KEY POINTS:
The mommy wars are back and - hate to break it to you, ladies - we can't win. France's Justice Minister, a plucky broad called Rachida Dati, was internationally bolloqued for returning to work five days after having a baby. French feminists called it a scandal and said she was like those shivering peasants of the 1920s who gave birth on the factory floor because they were scared of being fired.
But if Dati had stayed home in an oxytocin fug with her new bebe she would have been condemned for letting down the sisterhood by going soppy and spurning her job. Back home, there is the case of Katherine Rich, who might have been a Cabinet Minister now, but she gave up politics to spend time with her children.

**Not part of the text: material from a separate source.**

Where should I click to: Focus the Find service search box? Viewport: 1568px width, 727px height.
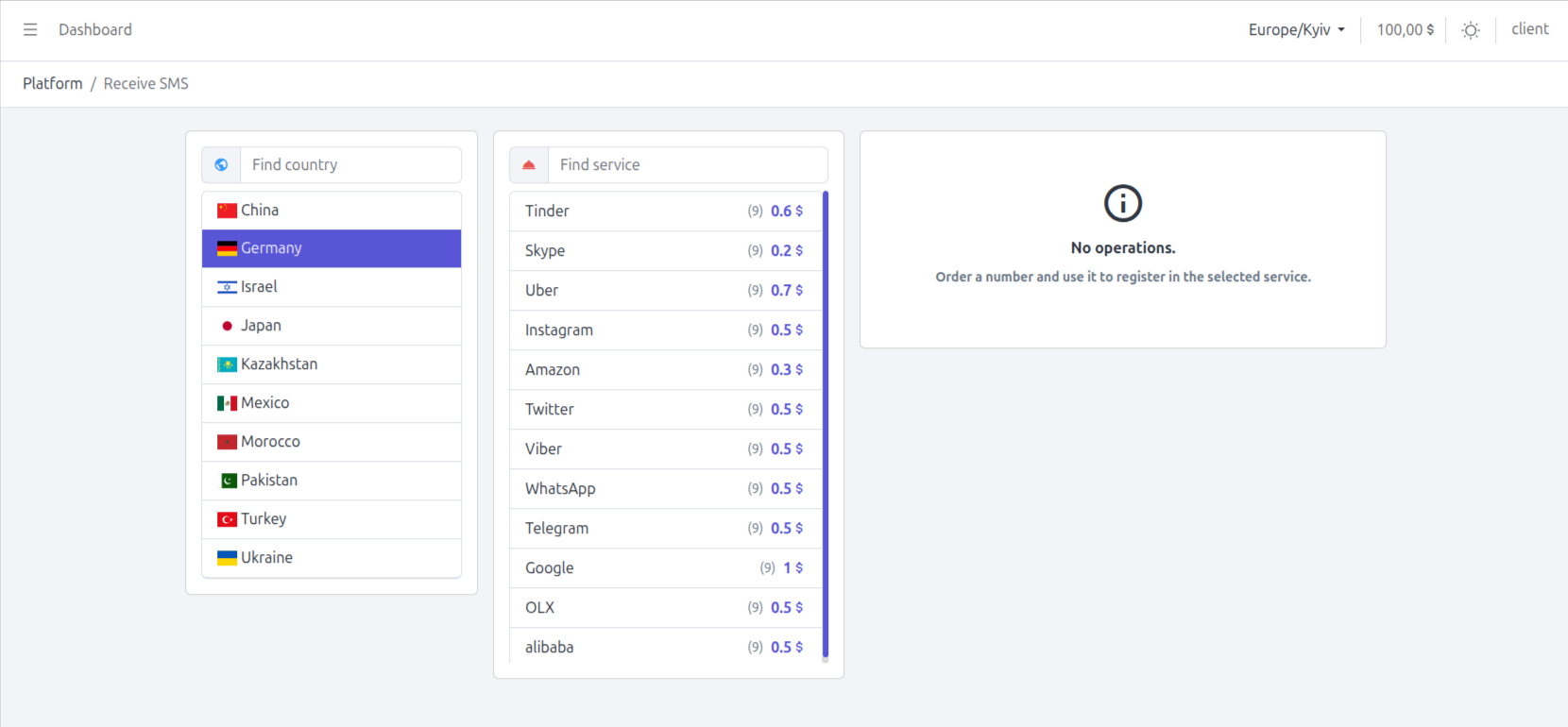click(687, 165)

Rich's decision to leave politics well and truly explodes the myth that women can have it all. This year my children are of an age where I could for the first time imagine going back to full-time work, not as a Cabinet Minister, obviously, but perhaps something a wee bit more challenging than the suburban-dress-shop option of freelancing.
But I am having a bit of a Betty Friedan moment. The feminist writer captured what she called "the problem with no name". She meant the terror suffered by being a hausfrau. But these days there is also the scary prospect of having an alter ego who is a walking dead corporate warrior princess. Neither option is particularly attractive.
Friedan said she had never once seen a positive female role model who worked and also kept a family. Don't you love the choice of "kept"? Terminology aside, 50 years later I would have to concur. Yes I know, there is that uber-role model Michelle Obama with her brilliant career. But remind me, how's that working for her now she is married to the most powerful man in the world? It's goneburger.
The shocking fact is that when you have children your status in the real world diminishes instantly, dramatically, permanently, irreversibly; no matter whether you do a Dati and try to slog on as if nothing has changed or if you try to overcompensate by mashing bananas whilst working your Blackberry.
Welcome to the damned-if-you-do- damned-if-you-don't epoch. Simply by having children it is as though you are no longer in the race.
Some women make up for this by wanting to win some other race instead, such as being a corporate wife. Good luck gals, but it's not really an option for me as I do not wear diamond jewellery. I don't wax, work out, make hors d'oeuvres or drive a European 4WD. Other women decide to be the alpha mummy in the echelons of Playcentre, where they mimic the dog-eat-dog environment of the corporate world but with the stakes now centred on peanut allergies, home made Play-Doh and hothousing. Whatever that is.
As a rule I don't believe in taking anything too seriously but the "I'm just a suburban mom" routine isn't working for me either. Until now I have got in first to put myself down, dismissing my scribblings as, "Oh, I do a bit of freelancing", the subtext being: now I have kids I don't expect to be taken seriously.
But there's a Mommy War on. Rally round.